Indeed, statistics has played an instrumental role in the development of healthcare and in improving the practices used by governments to ensure the safety of their nations. Nowadays, health statistics are used to comprehend community risk factors, track and monitor diseases, observe the effects of changing policies, and evaluate the efficacy and security of medical care (Tansey, 2019).
Statistics help find proof or information that can back up a claim to form a health-related policy. The best way to deliver healthcare and advance population health depends on evidence-informed policy-making, which is an approach to policymaking that ensures that policymakers are well-informed by the best research available (Tansey, 2019). Thus, currently, statistics is central to making any policy-related decisions, with the recent example being vaccination policies and lockdowns that governments imposed to ensure the safety of the citizens during COVID-19.

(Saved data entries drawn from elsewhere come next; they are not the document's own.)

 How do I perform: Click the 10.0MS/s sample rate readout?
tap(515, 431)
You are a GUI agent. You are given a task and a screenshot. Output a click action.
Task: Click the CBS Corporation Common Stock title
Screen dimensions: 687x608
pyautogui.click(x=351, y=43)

Dr. Blue and his approach to healthcare statistics helped combat not only influenza but also plague. According to Tansey (2019), Dr. Blue oversaw a cautiously assertive public health effort for several years in San Fransisco. By 1904, San Francisco had completely eradicated the plague, but when it returned following the 1906 earthquake (Tansey, 2019). However, not in the area, Blue had targeted—the same strategies ultimately succeeded. After nine years of suffering, the city made strides thanks to the knowledge that its plague outbreaks were unique from those in Asia and other parts of the world. Plague frequently struck one case at a time in San Francisco, never appearing to affect more than a few patients.
Due to Dr. Blue’s achievements, he soon became the surgeon general of the United States and used his approach to medicine to help combat other healthcare issues. Dr. Blue’s approach was based on gathering concrete evidence and employing them to overcome infectious diseases.
Tansey, T. (2019). Plague in San Francisco: Rats, racism and reform. Nature, 568(7753), 454-456.